- [TASK STATEMENT]: Your job is to copy the data that follows exactly, every line included.

[Records excerpted from a collection]
[Start of Attachment]

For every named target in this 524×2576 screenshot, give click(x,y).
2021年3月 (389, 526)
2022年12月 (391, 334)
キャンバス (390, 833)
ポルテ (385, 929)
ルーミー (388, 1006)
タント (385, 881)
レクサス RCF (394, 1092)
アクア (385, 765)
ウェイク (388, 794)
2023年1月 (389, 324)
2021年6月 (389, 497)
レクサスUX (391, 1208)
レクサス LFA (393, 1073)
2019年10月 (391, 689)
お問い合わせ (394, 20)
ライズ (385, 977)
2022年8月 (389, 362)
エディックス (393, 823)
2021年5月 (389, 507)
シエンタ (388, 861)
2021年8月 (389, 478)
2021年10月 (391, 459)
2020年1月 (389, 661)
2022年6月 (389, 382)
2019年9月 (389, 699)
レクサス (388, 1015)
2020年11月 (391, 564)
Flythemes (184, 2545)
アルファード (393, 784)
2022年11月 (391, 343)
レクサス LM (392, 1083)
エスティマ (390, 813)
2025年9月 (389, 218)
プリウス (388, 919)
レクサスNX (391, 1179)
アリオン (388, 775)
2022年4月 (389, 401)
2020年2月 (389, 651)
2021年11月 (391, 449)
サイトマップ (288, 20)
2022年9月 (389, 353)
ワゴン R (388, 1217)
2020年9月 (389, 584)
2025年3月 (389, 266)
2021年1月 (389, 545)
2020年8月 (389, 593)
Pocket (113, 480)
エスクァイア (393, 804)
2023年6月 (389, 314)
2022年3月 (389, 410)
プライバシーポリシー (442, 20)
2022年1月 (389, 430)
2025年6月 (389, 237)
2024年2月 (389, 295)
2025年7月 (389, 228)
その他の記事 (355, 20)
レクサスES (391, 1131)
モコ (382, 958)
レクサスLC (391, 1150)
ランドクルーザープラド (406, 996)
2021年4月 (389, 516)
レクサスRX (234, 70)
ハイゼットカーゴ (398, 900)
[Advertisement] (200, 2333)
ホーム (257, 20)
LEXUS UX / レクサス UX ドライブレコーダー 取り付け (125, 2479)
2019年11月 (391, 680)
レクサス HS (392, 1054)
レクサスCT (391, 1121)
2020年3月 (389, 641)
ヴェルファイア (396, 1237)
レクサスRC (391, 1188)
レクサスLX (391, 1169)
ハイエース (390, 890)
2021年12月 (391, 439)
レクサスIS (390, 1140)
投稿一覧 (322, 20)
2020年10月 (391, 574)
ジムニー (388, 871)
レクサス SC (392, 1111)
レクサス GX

[End of Attachment]

- [RESULT FOR THIS TASK]:
For every named target in this 524×2576 screenshot, give click(x,y).
2021年3月 (389, 526)
2022年12月 (391, 334)
キャンバス (390, 833)
ポルテ (385, 929)
ルーミー (388, 1006)
タント (385, 881)
レクサス RCF (394, 1092)
アクア (385, 765)
ウェイク (388, 794)
2023年1月 (389, 324)
2021年6月 (389, 497)
レクサスUX (391, 1208)
レクサス LFA (393, 1073)
2019年10月 (391, 689)
お問い合わせ (394, 20)
ライズ (385, 977)
2022年8月 (389, 362)
エディックス (393, 823)
2021年5月 (389, 507)
シエンタ (388, 861)
2021年8月 (389, 478)
2021年10月 (391, 459)
2020年1月 (389, 661)
2022年6月 (389, 382)
2019年9月 (389, 699)
レクサス (388, 1015)
2020年11月 (391, 564)
Flythemes (184, 2545)
アルファード (393, 784)
2022年11月 (391, 343)
レクサス LM (392, 1083)
エスティマ (390, 813)
2025年9月 (389, 218)
プリウス (388, 919)
レクサスNX (391, 1179)
アリオン (388, 775)
2022年4月 (389, 401)
2020年2月 (389, 651)
2021年11月 (391, 449)
サイトマップ (288, 20)
2022年9月 (389, 353)
ワゴン R (388, 1217)
2020年9月 (389, 584)
2025年3月 (389, 266)
2021年1月 (389, 545)
2020年8月 (389, 593)
Pocket (113, 480)
エスクァイア (393, 804)
2023年6月 (389, 314)
2022年3月 (389, 410)
プライバシーポリシー (442, 20)
2022年1月 (389, 430)
2025年6月 (389, 237)
2024年2月 (389, 295)
2025年7月 (389, 228)
その他の記事 (355, 20)
レクサスES (391, 1131)
モコ (382, 958)
レクサスLC (391, 1150)
ランドクルーザープラド (406, 996)
2021年4月 (389, 516)
レクサスRX (234, 70)
ハイゼットカーゴ (398, 900)
[Advertisement] (200, 2333)
ホーム (257, 20)
LEXUS UX / レクサス UX ドライブレコーダー 取り付け (125, 2479)
2019年11月 (391, 680)
レクサス HS (392, 1054)
レクサスCT (391, 1121)
2020年3月 (389, 641)
ヴェルファイア (396, 1237)
レクサスRC (391, 1188)
レクサスLX (391, 1169)
ハイエース (390, 890)
2021年12月 (391, 439)
レクサスIS (390, 1140)
投稿一覧 (322, 20)
2020年10月 (391, 574)
ジムニー (388, 871)
レクサス SC (392, 1111)
レクサス GX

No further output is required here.